However, they do overspecialize recommendations and users may begin to only receive recommendations similar to the items that they have already encountered.

Collaborative filtering
Collaborative filtering is one of the most popular algorithms for recommender systems. It analyzes interactions or similarity between users and items and is distinct because it looks at the behavior of multiple customers cross-referencing their purchase histories with each other. Good personalized recommendations enhances the user experience, thereby improving customer satisfaction and loyalty. This technique is generally more accurate than content-based filtering. This is because this technique analyzes user preferences and uses these for providing personalized recommendations to other similar users.

this is a placeholder image

Hybrid approach
The hybrid approach of recomender systems use a combination of any of the above-mentioned techniques and other machine learning techniques much like the Graph Recommender and Regression approach.

Implementation of Collaborative filtering


Collaborative filtering can be further divided into memory-based and model-based collaborative filtering. The memory-based approach uses user rating data to compute similarity between users or items. Memory-based systems are not always as fast and scalable as we would like them to be, especially in the context of actual systems that make real-time recommendations on the basis of large datasets.

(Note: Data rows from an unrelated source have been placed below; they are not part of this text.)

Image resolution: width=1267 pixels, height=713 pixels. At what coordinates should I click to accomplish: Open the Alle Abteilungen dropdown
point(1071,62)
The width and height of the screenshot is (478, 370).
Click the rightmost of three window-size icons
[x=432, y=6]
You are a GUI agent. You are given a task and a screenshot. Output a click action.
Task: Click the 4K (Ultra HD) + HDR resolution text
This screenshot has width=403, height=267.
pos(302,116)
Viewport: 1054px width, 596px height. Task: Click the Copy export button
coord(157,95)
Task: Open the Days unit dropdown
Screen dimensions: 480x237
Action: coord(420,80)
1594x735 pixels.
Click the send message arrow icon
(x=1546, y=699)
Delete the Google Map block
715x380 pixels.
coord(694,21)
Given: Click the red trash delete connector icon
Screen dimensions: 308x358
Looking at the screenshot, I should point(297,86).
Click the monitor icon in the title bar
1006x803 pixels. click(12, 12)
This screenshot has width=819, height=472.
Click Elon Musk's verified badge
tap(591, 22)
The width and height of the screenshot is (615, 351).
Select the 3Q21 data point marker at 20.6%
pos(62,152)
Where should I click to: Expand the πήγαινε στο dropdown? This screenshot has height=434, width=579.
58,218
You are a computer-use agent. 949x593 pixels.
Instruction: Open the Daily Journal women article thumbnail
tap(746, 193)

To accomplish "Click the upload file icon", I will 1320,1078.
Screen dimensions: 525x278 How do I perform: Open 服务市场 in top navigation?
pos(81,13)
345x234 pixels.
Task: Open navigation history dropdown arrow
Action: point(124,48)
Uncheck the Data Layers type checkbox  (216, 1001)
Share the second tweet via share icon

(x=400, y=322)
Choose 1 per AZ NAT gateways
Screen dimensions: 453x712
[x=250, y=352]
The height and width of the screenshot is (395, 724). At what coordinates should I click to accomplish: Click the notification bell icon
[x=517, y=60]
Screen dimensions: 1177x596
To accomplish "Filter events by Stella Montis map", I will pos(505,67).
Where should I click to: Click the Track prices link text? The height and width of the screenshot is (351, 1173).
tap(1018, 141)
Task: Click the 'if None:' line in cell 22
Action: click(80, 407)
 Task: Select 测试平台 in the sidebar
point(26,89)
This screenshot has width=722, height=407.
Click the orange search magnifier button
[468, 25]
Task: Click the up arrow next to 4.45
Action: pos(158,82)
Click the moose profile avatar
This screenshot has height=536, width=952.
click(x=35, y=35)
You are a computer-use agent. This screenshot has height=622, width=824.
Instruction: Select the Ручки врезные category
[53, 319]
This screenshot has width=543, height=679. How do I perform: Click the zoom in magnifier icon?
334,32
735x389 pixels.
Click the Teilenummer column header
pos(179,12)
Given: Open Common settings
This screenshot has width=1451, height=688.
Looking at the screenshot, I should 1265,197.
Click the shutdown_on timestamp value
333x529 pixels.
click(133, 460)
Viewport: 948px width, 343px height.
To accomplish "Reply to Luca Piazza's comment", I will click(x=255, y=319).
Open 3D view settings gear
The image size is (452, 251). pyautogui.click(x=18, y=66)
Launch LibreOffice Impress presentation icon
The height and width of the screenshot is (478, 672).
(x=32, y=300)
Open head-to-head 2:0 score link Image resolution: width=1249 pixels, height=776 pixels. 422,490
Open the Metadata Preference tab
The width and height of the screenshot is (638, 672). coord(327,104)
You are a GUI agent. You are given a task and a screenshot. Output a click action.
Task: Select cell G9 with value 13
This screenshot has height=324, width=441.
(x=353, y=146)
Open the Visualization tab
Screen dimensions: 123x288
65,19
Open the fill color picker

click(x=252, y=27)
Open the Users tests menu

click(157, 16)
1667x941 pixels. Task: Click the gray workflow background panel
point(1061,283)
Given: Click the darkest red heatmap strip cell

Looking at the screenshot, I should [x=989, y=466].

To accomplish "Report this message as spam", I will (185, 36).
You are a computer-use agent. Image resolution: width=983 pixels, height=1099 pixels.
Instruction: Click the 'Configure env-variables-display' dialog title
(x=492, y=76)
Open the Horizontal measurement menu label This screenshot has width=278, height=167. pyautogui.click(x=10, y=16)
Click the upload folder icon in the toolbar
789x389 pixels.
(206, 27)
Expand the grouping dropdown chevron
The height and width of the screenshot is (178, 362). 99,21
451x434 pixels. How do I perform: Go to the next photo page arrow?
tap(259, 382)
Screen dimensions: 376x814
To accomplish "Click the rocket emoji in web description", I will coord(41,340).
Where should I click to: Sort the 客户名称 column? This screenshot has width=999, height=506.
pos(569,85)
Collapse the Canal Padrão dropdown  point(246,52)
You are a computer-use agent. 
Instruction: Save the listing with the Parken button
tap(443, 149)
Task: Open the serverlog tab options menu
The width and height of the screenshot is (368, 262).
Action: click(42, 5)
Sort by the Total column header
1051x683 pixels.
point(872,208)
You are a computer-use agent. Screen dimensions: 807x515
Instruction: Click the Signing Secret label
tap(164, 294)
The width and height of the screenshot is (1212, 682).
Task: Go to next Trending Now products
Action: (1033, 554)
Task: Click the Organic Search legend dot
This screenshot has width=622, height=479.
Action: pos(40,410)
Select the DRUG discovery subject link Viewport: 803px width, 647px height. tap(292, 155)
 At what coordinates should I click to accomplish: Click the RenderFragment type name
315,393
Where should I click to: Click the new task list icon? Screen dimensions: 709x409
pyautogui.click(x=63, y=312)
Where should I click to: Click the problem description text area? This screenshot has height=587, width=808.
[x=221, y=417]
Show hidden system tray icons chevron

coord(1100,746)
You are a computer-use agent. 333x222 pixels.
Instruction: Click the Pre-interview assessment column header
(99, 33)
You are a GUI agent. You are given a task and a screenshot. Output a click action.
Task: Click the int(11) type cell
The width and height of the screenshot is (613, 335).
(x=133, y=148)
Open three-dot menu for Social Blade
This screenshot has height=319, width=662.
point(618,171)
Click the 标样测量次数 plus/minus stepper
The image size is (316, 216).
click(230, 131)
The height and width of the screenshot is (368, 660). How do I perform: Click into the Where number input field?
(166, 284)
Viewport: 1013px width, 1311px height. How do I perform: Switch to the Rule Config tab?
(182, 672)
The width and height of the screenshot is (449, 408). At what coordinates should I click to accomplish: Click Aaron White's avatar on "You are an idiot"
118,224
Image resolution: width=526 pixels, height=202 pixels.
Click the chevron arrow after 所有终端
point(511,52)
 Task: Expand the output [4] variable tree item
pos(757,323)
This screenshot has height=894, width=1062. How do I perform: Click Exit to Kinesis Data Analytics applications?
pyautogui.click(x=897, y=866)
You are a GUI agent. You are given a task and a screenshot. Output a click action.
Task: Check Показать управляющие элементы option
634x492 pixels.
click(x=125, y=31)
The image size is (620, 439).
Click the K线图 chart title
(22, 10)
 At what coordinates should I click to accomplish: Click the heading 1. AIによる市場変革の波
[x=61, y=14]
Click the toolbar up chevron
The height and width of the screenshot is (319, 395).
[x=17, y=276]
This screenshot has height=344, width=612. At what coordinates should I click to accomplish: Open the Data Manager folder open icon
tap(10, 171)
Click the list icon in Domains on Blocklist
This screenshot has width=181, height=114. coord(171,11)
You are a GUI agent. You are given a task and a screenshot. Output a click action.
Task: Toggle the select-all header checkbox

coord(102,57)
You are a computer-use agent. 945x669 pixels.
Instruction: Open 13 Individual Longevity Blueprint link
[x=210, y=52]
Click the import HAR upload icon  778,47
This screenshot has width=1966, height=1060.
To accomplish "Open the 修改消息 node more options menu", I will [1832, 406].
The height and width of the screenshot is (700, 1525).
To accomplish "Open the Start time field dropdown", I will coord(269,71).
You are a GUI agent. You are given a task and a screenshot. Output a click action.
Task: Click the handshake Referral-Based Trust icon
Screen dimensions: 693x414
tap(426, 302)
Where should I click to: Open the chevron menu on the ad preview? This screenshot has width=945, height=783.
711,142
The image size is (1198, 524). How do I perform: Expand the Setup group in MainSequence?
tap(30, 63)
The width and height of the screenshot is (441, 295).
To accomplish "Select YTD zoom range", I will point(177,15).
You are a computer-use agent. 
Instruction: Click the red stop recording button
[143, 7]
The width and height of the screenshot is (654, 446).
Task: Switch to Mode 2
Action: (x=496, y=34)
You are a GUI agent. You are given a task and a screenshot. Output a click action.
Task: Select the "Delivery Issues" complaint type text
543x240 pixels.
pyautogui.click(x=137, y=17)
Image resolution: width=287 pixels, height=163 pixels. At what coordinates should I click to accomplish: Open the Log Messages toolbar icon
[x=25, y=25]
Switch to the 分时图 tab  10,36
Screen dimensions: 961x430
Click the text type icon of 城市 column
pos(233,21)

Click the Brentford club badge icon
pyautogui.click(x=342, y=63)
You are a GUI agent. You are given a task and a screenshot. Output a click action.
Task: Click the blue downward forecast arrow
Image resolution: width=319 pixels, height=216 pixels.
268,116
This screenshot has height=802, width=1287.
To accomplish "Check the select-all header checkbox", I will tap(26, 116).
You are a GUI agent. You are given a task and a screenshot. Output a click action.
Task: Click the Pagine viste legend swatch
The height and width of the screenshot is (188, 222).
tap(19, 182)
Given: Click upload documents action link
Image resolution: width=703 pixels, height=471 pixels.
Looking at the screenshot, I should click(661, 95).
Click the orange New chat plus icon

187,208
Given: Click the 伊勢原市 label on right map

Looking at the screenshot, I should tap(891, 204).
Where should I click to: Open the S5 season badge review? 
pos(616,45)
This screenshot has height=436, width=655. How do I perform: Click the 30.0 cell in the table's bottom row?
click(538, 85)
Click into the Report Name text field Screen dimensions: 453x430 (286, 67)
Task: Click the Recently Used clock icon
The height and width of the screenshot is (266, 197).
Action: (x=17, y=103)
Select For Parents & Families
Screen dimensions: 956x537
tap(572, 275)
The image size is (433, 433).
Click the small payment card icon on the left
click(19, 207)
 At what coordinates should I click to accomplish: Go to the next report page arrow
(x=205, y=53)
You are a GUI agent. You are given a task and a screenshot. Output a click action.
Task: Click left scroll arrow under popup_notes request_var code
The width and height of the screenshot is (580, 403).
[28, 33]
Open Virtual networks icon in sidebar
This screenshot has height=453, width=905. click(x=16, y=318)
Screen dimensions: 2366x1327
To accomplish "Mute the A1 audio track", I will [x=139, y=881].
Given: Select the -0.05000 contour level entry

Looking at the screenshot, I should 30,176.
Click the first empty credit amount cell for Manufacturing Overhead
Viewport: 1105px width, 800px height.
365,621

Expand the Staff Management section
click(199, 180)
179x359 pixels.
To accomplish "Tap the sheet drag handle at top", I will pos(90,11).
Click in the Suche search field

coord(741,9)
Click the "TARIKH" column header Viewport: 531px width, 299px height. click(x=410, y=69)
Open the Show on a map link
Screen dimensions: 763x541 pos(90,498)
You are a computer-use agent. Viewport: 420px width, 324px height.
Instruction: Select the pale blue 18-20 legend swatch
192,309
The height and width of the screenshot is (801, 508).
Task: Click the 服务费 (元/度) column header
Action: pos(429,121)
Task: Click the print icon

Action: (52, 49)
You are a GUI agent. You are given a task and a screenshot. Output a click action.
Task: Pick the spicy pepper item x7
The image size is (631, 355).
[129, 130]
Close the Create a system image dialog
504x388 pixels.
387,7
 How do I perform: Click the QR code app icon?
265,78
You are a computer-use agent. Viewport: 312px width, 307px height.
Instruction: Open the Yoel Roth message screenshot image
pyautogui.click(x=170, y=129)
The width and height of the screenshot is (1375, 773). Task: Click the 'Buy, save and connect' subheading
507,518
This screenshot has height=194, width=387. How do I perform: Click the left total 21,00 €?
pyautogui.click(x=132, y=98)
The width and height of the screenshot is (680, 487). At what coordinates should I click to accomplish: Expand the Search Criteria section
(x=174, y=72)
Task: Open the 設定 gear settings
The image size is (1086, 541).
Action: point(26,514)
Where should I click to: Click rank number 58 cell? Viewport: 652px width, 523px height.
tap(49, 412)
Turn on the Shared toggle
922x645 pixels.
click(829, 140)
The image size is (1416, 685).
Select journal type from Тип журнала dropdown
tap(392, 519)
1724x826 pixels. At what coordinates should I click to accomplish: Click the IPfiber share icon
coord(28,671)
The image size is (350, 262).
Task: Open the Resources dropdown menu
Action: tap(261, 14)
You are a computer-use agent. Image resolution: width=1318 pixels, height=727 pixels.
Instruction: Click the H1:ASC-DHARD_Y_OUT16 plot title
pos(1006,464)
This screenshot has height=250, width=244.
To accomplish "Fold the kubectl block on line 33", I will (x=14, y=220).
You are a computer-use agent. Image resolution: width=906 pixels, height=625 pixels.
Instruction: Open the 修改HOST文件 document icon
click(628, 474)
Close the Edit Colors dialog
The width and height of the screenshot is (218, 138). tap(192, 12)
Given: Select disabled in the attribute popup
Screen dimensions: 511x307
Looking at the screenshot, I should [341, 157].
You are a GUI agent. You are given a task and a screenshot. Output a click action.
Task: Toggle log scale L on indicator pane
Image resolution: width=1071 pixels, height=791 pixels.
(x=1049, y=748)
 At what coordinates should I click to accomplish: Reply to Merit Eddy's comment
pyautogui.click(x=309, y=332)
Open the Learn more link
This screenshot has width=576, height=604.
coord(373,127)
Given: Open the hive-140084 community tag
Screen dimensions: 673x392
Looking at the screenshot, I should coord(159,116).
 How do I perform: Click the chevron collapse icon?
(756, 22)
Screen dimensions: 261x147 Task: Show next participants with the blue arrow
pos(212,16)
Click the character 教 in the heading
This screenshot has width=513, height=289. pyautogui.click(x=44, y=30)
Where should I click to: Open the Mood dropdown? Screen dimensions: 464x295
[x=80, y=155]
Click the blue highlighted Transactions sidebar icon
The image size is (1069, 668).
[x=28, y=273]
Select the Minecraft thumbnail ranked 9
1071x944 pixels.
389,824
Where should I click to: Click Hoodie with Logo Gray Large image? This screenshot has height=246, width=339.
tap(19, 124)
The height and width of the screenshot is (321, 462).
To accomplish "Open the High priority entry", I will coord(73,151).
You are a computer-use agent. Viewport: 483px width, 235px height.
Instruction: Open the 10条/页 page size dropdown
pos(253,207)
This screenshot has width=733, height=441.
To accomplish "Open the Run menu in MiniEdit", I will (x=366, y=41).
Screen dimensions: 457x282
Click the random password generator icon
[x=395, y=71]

Although there are a number of algorithms that can be used to build the model in model-based approach, one of the most popular ones is the Matrix Factorization technique. Matrix factorization achieves collaborative filtering by approximating an incomplete rating matrix using the product of two matrices in a joint latent factor space of dimensionality f. Before we can get into further details of matrix factorization we will describe some key elements of this technique: The rating matrix, latent factors and the latent vectors. A rating matrix is a matrix of u(users) by i(items) of explicit user ratings over items. This is generally sparse because, not all users could have watched all movies. An entry in this sparse matrix corresponds to the rating, given by user u, of an item i. The latent vector of factors are inferred features from movie rating patterns of users, and are estimated by minimizing the loss function. Examples for latent factors in the context of movies, can be genre, depth of a character, amount of action, age group of the target audience or can even be completely uninterpretable. These inferred features are often called latent vectors and the k attributes are often called the latent factors. Furthermore, the expressive power of the model can be tuned by modifying the number of latent factors.
this is a placeholder image


In this article, we will build our movie recommender system with one of the sophisticated algorithms which is more efficient and appropriate for recommender systems : Matrix Factorization. Matrix factorization achieves collaborative filtering by approximating an incomplete rating matrix using the product of two low-rank matrices.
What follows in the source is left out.